Passage shown
<<<<

# RSS News Feeds > RSS News Feeds >  RSS News Feeds

## Scott Tichenor

Testing out a new feature. Our new forum software has the ability to fetch RSS news feeds (Really Simple Syndication) from around the web. With the purpose of the Mandolin Cafe being to assist in _global mandolin domination_, this is a great feature. For example, I can pull the Mandolin Archive's newest added instruments into the board as a schedule task. Or JazzMando, or others. Even some Cafe stuff some of you may not be aware of. The way this should happen is that these get pulled in, then auto-deleted. They're not meant to be permanent because that's not the purpose of RSS! When you see a new post with the user NewsFetcher, that's the board's generic account that's performing this function. This is not typically an area anyone will want to post in I think, and for now I'll leave reply features on. Questions? Clear as mud?  :Grin:

----------


## Mike Bromley

"global Mandolin"

is five syllables...uh oh...

A haiku coming......

----------


## Scott Tichenor

Global mandolin
Overload. Too much. Stop it.
Muh ha ha ha ha!

Have this set to refresh these news pulls every 12 hours which is the default maximum. Don't know yet if that will cause the information to be added as a new post and if so that might prove annoying. Sure I can hack making it a 24 hour refresh. Time will tell

----------


## Scott Tichenor

Talking to myself here  :Smile:  ...

>>>>

Set task 1
Present the entries as a numbered list, starting at the entry that contains "LolaLustful (493, 471)" and ending at the last entry, with blank lines omitted.
The forum thread about RSS news feeds and the entries that follow have nothing to do with each other.

Data to use
<<<<

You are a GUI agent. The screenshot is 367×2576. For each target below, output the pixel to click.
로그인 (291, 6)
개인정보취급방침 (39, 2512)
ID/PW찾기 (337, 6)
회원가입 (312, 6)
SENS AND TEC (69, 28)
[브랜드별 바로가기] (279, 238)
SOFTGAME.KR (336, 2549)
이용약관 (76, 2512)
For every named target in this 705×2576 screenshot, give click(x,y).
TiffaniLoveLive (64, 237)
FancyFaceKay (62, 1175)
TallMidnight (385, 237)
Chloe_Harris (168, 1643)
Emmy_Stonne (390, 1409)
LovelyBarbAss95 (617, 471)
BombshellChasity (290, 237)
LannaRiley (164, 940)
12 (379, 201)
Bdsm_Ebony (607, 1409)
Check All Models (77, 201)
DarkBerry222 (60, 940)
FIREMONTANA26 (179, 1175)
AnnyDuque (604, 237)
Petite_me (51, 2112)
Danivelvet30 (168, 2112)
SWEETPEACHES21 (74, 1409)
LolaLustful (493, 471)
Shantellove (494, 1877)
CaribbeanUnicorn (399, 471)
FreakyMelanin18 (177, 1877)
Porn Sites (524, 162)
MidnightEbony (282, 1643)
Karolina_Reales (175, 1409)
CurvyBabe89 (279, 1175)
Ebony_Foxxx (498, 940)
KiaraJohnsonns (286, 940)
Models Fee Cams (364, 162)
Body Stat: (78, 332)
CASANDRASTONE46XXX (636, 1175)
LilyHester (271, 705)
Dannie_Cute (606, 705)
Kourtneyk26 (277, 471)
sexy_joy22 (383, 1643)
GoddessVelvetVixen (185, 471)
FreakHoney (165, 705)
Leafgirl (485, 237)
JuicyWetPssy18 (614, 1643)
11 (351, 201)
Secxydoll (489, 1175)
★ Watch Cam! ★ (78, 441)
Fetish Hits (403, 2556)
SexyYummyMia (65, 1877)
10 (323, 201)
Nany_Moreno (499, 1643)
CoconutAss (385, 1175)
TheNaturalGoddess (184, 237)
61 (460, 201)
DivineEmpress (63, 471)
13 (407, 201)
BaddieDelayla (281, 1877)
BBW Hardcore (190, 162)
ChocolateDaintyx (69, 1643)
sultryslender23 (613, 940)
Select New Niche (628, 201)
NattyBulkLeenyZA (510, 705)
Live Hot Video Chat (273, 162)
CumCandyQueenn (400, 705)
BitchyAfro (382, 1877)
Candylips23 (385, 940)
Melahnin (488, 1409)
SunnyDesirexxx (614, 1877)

>>>>

Set task 2
In the forum thread about RSS news feeds, what is the name of the board's generic account that pulls in the feeds?

Task solution 1
1. LolaLustful (493, 471)
2. Shantellove (494, 1877)
3. CaribbeanUnicorn (399, 471)
4. FreakyMelanin18 (177, 1877)
5. Porn Sites (524, 162)
6. MidnightEbony (282, 1643)
7. Karolina_Reales (175, 1409)
8. CurvyBabe89 (279, 1175)
9. Ebony_Foxxx (498, 940)
10. KiaraJohnsonns (286, 940)
11. Models Fee Cams (364, 162)
12. Body Stat: (78, 332)
13. CASANDRASTONE46XXX (636, 1175)
14. LilyHester (271, 705)
15. Dannie_Cute (606, 705)
16. Kourtneyk26 (277, 471)
17. sexy_joy22 (383, 1643)
18. GoddessVelvetVixen (185, 471)
19. FreakHoney (165, 705)
20. Leafgirl (485, 237)
21. JuicyWetPssy18 (614, 1643)
22. 11 (351, 201)
23. Secxydoll (489, 1175)
24. ★ Watch Cam! ★ (78, 441)
25. Fetish Hits (403, 2556)
26. SexyYummyMia (65, 1877)
27. 10 (323, 201)
28. Nany_Moreno (499, 1643)
29. CoconutAss (385, 1175)
30. TheNaturalGoddess (184, 237)
31. 61 (460, 201)
32. DivineEmpress (63, 471)
33. 13 (407, 201)
34. BaddieDelayla (281, 1877)
35. BBW Hardcore (190, 162)
36. ChocolateDaintyx (69, 1643)
37. sultryslender23 (613, 940)
38. Select New Niche (628, 201)
39. NattyBulkLeenyZA (510, 705)
40. Live Hot Video Chat (273, 162)
41. CumCandyQueenn (400, 705)
42. BitchyAfro (382, 1877)
43. Candylips23 (385, 940)
44. Melahnin (488, 1409)
45. SunnyDesirexxx (614, 1877)

Task solution 2
NewsFetcher